Un créancier dépose une requête de conciliation contre son débiteur et conclut au paiement de 600 francs. À la fin de l’audience de conciliation, après avoir constaté qu’une solution amiable ne pouvait être trouvée, le créancier requiert que l’autorité de conciliation rende une décision au sens de l’art. 212 CPC. Celle-ci accède à cette requête et ordonne la tenue des “débats principaux” qui se tiennent directement après l’audience de conciliation. Au terme de ces “débats principaux”, les parties plaident la cause au fond.

Deux jours plus tard, l’autorité de conciliation soumet aux parties une proposition de jugement au sens de l’art. 210 CPC aux termes de laquelle elle admet la requête en paiement du créancier. Le débiteur s’oppose à la proposition de jugement si bien que le créancier se voit délivrer une autorisation de procéder.

Le Tribunal cantonal rejette l’appel du créancier dans lequel celui-ci conclut à l’annulation de l’autorisation de procéder et à l’admission (au fond) de sa requête initiale.

Action à mener 1: Réécrivez une partie de l'extrait sur la conciliation en remplaçant « 600 francs » par « 800 francs ». Commencez au passage contenant « Un créancier dépose » et arrêtez-vous après « cause au fond. ».
Action à mener 2:
Répondez aux questions suivantes d'après l'extrait sur la conciliation.
(a) Quel montant le créancier réclame-t-il dans sa requête de conciliation ?
(b) Combien de jours plus tard l'autorité de conciliation soumet-elle aux parties une proposition de jugement ?
(c) Quelle juridiction rejette l'appel du créancier ?

Données enregistrées:
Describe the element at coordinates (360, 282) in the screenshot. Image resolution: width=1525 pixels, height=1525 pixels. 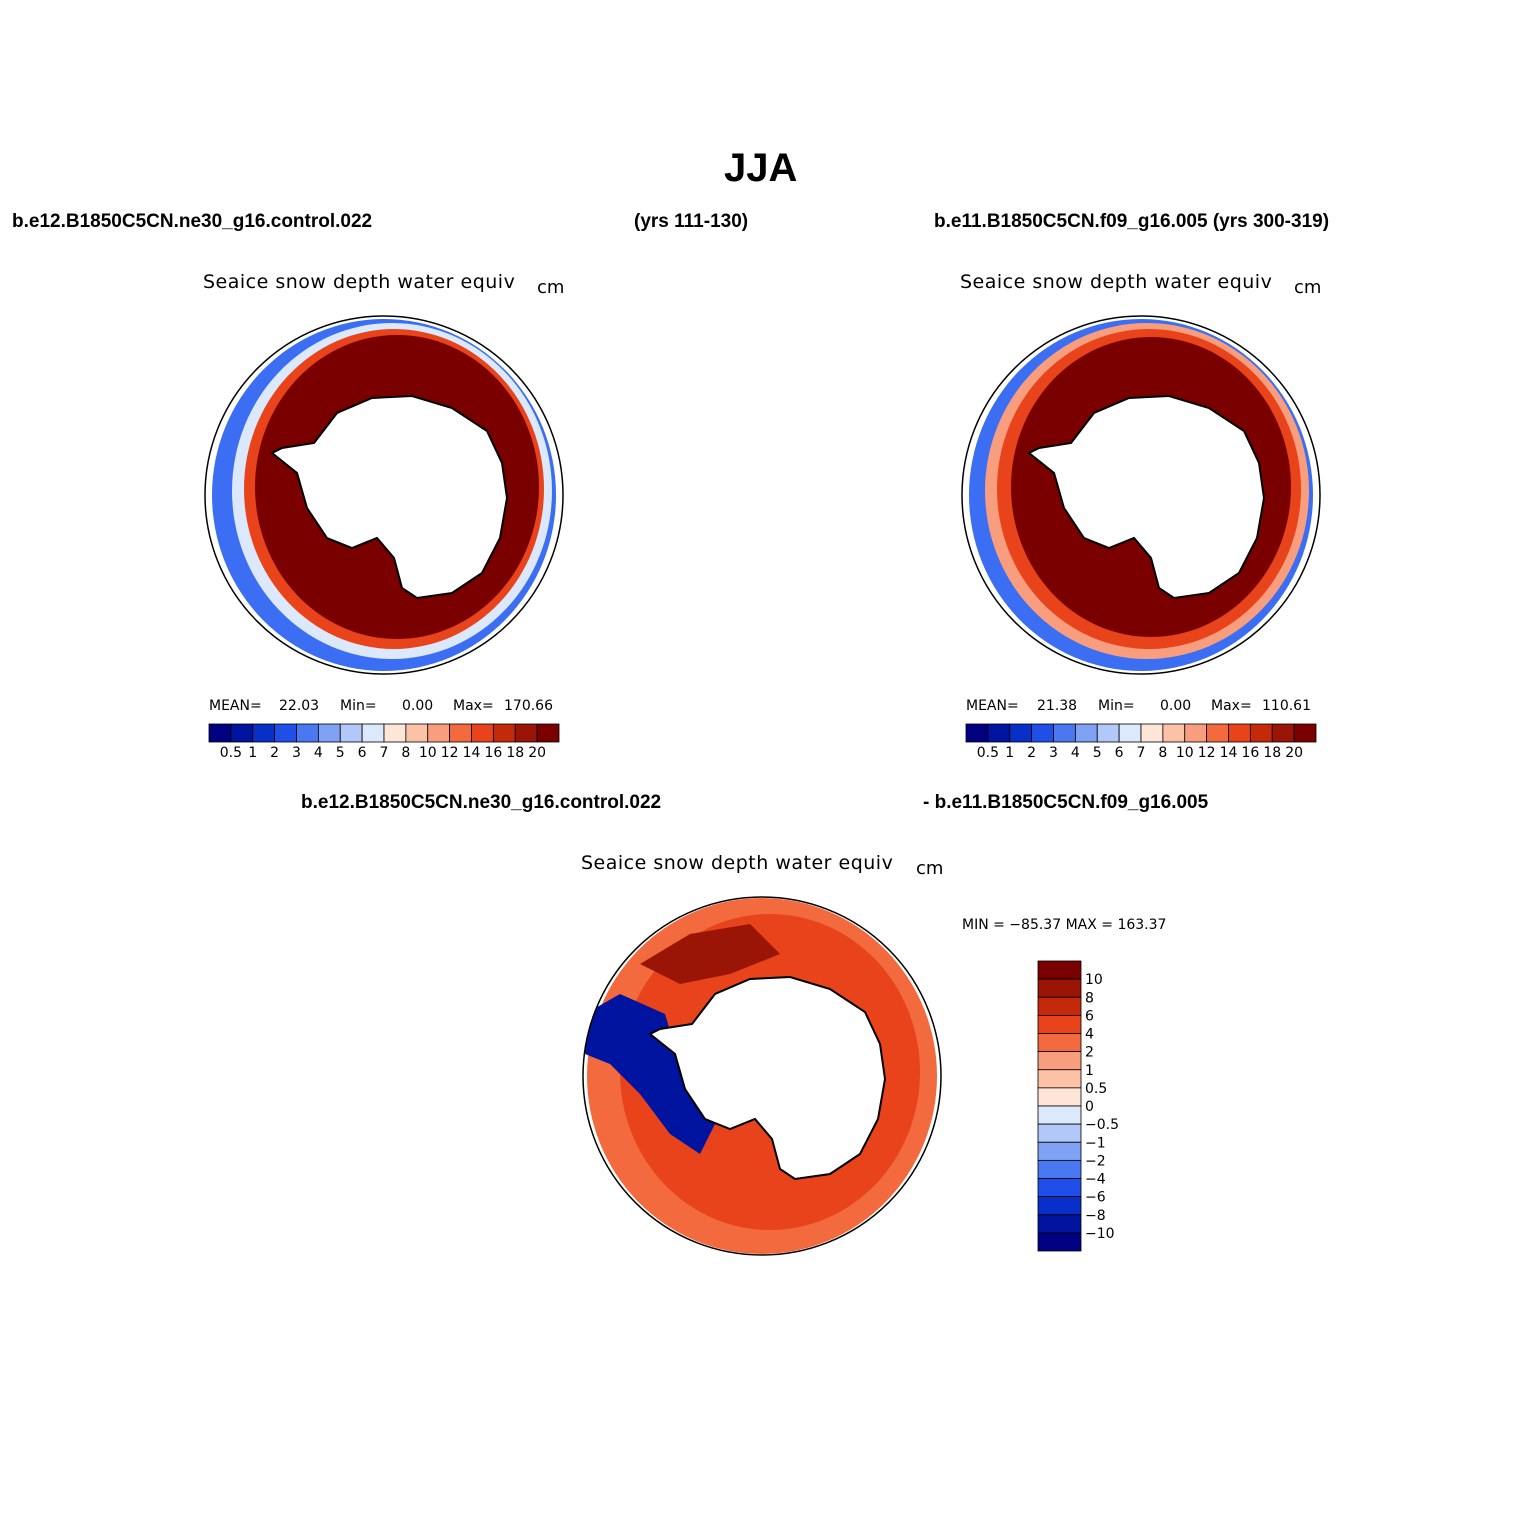
I see `panel1-variable-label: Seaice snow depth water equiv` at that location.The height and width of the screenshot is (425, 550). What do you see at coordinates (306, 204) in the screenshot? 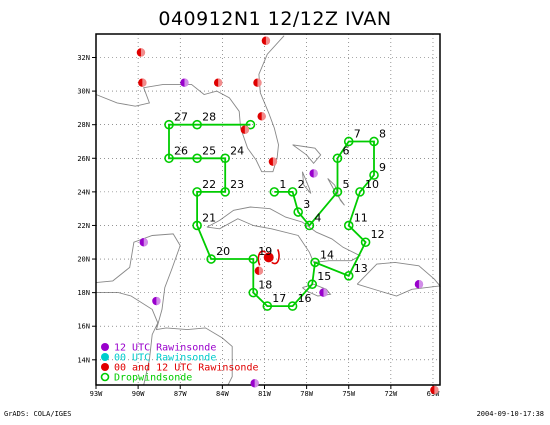
I see `dropwindsonde-label: 3` at bounding box center [306, 204].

Résultat 1:
Un créancier dépose une requête de conciliation contre son débiteur et conclut au paiement de 800 francs. À la fin de l’audience de conciliation, après avoir constaté qu’une solution amiable ne pouvait être trouvée, le créancier requiert que l’autorité de conciliation rende une décision au sens de l’art. 212 CPC. Celle-ci accède à cette requête et ordonne la tenue des “débats principaux” qui se tiennent directement après l’audience de conciliation. Au terme de ces “débats principaux”, les parties plaident la cause au fond.

Résultat 2:
(a) 600 francs.
(b) Deux jours plus tard.
(c) Le Tribunal cantonal.